I used it for maps, for downloaded city-guides, for directions, and for reading electronic books. All this cost me not a cent (above the Nino, of course!).
My Nino configuration
I have a 4MB Nino with an 8MB Compact Flash Card. Important Nino freeware: HTML view. See Mike's Palm-Sized PC page for the software mentioned on this page.
Pocket Street Maps
I installed onto my Nino Pocket Streets -- free from Microsoft on the Nino CD Rom.
I also installed the maps of New York and Chicago.
Pocket Streets is excellent. Most useful is the search feature: say you want to find the "Carlton Hotel". Just go to the Find menu, choose Places and write "Carlton". Up comes "The Carlton Hotel". Click, and you are taken there on the map. The database is very good; many restaurants and cinemas are there, but not everything. Looking for the "Screening Room" fails to find a match. In this case, just enter the address. For instance, say you are looking for 19 West 31st St. Enter "19 West 31" into the Find Address dialog box, and ZAP, the maps locks right in.
However, I found it difficult to use the map to find subway entry points.
Fodor Web City Mini-Guides
At www.fodors.com you can create HTML city-guides. These have basic arrival information, good reviews of accommodation and eating options, getting around tips and so on. You use a form to specify what information you want. I made a guide for each of three cities I was visiting, and downloaded these guides onto my Nino.
Of course, I had to have an HTML reader on the Nino before this was useful. I use "HTML View", which is freeware.
To download the guides, first I created them by visiting the Fodors site with Netscape Communicator 4. Then, I saved the guide as a file. To make sure all the graphics were saved, I edited the page using Netscape Composer, and saved from Composer. This automatically saves all images. I dragged these files onto my storage card, into a London folder inside "My Documents".
This was very useful, particularly for restaurant reviews by price range.
Arrival Information
I hadn't been to New York before, and I wanted to make sure the cabbie wasn't going to give me the run-around.
Before I left home, I visited www.mapquest.com, and generated directions from JFK airport to my hotel. This produces both driving instructions, allowing me to say something impressive like "Take the Van Wyck onto the Long Island Expressway", and also a couple of graphics, which were not much use. Naturally, I downloaded this onto the Nino, for use with HTML View.
In the end, I needn't have worried. There is a fixed fare from JFK to Manhattan destinations, and I found New York cabbies to be polite, good drivers, with a more than adequate command of English, and driving clean cabs. New York traffic and cabs are pretty mild after Jakarta or Shanghai.
Free Books
Ever since I owned my OmniGo, I had hoped to access the vast library of free books at Project Gutenberg via my PDA. But the OmniGo only supported a proprietary book format, and the battery life was hopeless.

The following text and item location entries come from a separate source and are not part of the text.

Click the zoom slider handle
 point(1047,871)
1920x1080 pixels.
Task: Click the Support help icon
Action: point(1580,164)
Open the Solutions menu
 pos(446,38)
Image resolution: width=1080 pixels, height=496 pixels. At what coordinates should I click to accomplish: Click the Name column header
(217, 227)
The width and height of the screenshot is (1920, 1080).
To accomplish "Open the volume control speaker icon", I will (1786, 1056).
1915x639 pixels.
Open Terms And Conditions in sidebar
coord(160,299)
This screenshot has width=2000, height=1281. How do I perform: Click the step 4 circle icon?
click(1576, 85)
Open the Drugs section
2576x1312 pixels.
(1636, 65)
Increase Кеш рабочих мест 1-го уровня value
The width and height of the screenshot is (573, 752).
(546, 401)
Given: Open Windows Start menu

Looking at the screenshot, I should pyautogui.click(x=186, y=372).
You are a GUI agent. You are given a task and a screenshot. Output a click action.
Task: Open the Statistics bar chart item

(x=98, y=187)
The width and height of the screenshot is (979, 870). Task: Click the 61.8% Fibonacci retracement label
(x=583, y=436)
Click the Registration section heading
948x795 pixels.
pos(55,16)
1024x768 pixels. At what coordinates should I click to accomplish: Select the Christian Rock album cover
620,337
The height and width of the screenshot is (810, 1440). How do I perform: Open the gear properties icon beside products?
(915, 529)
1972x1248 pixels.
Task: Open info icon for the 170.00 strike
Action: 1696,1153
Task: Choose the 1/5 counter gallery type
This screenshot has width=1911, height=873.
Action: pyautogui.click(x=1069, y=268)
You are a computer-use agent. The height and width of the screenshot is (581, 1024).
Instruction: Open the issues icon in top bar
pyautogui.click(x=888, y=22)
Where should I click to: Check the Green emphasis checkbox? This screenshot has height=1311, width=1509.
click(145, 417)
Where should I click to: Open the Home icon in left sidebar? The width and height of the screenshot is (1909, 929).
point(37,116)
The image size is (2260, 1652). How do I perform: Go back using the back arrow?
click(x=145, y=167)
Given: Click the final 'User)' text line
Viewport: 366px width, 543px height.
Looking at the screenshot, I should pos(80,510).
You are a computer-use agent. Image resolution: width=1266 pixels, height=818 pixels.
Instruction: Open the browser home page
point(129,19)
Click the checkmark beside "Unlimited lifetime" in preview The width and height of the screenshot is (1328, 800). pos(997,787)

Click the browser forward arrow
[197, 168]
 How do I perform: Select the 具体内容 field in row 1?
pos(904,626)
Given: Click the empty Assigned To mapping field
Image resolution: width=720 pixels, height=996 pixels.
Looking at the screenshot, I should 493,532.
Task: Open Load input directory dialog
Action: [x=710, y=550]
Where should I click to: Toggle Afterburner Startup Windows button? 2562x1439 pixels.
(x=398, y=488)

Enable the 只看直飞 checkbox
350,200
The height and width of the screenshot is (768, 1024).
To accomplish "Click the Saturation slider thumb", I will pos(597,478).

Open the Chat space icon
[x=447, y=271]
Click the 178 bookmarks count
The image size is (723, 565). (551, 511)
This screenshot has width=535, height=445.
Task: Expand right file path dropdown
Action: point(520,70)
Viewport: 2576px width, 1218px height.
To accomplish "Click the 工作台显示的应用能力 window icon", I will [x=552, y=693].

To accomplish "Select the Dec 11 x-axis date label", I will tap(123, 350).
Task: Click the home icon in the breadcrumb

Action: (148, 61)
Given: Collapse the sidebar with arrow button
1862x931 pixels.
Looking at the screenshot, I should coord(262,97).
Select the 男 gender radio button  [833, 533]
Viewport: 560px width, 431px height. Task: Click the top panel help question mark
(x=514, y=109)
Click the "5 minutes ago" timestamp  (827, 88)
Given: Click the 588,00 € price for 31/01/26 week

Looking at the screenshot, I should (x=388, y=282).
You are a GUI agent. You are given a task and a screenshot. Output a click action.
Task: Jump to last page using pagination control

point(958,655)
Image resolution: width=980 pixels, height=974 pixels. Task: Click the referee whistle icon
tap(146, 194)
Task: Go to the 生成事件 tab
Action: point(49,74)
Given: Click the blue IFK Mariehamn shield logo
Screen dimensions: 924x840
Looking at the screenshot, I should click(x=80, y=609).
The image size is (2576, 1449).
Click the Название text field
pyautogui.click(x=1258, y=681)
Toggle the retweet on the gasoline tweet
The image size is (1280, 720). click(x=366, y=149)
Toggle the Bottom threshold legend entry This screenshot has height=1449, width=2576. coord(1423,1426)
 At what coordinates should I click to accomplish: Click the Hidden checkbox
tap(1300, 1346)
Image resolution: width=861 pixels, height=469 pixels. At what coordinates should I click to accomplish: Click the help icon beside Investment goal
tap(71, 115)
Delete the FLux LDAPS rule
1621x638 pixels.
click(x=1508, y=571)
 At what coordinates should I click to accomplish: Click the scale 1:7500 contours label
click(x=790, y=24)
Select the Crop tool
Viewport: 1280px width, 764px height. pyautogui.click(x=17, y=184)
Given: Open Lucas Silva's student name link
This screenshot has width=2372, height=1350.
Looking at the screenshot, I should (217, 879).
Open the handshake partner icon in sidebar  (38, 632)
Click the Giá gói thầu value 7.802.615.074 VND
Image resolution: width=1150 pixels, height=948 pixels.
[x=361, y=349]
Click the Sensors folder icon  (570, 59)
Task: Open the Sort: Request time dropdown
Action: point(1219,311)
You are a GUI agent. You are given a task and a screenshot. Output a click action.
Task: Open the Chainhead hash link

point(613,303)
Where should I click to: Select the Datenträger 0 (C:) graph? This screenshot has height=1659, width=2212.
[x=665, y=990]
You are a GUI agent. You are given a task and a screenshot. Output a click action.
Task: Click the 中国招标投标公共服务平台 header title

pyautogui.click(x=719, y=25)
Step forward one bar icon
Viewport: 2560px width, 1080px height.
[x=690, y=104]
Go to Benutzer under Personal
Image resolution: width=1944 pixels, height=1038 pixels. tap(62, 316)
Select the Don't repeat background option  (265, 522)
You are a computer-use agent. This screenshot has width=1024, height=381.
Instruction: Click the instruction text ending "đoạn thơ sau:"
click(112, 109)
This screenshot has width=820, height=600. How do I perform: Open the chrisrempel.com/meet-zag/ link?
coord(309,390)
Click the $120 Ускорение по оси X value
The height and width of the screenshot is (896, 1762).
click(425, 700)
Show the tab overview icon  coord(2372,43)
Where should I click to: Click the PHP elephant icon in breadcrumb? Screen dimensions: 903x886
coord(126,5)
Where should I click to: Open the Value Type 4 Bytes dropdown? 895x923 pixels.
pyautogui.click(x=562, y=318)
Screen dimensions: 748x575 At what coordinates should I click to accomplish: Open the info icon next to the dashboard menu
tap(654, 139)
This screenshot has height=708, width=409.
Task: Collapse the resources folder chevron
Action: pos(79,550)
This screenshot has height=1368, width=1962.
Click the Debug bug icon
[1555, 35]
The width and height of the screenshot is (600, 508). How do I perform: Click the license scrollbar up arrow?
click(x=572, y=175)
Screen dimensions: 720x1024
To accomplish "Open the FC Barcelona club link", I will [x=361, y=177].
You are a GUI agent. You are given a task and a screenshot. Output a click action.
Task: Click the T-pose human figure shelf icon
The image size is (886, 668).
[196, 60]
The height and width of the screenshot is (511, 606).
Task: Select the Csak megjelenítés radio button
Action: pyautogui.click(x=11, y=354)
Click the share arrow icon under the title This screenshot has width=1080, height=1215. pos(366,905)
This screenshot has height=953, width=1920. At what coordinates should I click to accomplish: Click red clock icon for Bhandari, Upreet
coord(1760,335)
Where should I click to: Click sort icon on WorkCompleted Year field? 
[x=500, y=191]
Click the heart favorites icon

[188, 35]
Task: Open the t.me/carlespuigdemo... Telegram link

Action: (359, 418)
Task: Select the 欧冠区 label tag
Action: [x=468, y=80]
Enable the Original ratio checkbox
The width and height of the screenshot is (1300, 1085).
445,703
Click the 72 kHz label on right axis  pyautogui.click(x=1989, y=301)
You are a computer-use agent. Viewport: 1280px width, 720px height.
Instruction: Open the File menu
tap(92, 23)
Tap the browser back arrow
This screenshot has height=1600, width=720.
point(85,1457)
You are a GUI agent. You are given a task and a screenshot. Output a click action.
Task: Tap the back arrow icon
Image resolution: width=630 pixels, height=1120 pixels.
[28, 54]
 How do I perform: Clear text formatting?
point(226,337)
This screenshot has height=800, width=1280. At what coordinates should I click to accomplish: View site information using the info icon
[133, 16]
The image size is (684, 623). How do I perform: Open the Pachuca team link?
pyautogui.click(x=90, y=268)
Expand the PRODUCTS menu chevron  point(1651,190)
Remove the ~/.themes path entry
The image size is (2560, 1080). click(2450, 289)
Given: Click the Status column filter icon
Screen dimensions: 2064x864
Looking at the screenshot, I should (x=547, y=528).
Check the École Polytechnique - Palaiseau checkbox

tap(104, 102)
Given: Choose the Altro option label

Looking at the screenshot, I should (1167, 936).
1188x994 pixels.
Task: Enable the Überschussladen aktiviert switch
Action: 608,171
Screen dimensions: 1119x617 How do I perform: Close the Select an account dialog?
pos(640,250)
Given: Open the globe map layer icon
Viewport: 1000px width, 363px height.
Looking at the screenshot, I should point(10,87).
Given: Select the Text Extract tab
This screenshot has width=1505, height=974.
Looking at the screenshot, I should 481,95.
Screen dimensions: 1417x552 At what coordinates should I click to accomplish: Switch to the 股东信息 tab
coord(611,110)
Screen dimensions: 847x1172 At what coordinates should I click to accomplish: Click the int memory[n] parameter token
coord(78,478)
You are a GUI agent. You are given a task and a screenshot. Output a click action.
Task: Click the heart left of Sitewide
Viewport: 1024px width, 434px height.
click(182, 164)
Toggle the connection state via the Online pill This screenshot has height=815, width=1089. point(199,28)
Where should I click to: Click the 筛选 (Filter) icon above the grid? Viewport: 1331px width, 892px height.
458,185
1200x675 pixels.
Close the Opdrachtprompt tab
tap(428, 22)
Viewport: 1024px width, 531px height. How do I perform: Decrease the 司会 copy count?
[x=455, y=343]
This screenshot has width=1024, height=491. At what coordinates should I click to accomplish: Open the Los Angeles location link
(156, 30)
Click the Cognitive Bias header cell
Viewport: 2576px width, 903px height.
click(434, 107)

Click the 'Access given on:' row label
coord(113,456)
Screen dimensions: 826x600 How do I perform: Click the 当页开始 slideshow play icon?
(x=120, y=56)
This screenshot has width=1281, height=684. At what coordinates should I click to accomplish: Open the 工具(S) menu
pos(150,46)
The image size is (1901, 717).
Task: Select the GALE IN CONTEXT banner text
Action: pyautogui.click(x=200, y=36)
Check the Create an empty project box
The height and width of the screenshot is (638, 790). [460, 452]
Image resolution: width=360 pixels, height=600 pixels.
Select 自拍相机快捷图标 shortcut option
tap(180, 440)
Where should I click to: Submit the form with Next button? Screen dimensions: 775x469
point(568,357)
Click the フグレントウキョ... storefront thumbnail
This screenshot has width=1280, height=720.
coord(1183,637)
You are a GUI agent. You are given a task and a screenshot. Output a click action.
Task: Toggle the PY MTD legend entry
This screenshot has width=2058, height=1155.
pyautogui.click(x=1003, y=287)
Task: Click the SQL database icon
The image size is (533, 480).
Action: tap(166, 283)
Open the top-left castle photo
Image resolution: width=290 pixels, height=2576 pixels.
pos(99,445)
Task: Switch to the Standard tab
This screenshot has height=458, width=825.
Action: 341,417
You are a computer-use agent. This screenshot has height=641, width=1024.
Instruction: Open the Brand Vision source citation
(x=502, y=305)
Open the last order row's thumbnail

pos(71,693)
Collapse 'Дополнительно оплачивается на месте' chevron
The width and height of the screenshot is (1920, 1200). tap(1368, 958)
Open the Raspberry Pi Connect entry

But with the Nino, this dream is realised.
Mike's Palm-Sized PC page takes you to free software that easily converts Gutenberg text files into HTML files; it is called "Make Doc".
So a few clicks later, I had "Popular Delusions and the Madness of Crowds" in HTML and sitting on my storage card.
Reading tip: HTML View has a Jump Scroll option under the View menu. Turn this on, and each click of the down button moves one screen-full. Thanks to the design of the Nino with the side-mounted buttons, it can be held and scrolled in one hand. Thus you could find me sipping a coffee down near Washington Square with the Nino in my hand under the table (so has not to look like a complete dweeb), scrolling through the history of the Mississippi scheme and the South Sea bubble. This was to prove useful in London, when after a night's clubbing we were heading home on the Tube, and one of my companions, occupied in admiration of the visual effect of fluorescent tubes in a tiled tunnel (difficult to appreciate in a normal state of mind) was approached by a man asking her if she was interested in a financing a "scheme of adventure, which must remain a secret", which was remarkably similar to one of the more blatant con-jobs of the South Sea bubble era. We were both still a bit floaty, but recognising the echo of the 18th century, I laughed at him and said we hadn't heard that one for a while, which took the wind out of his sails.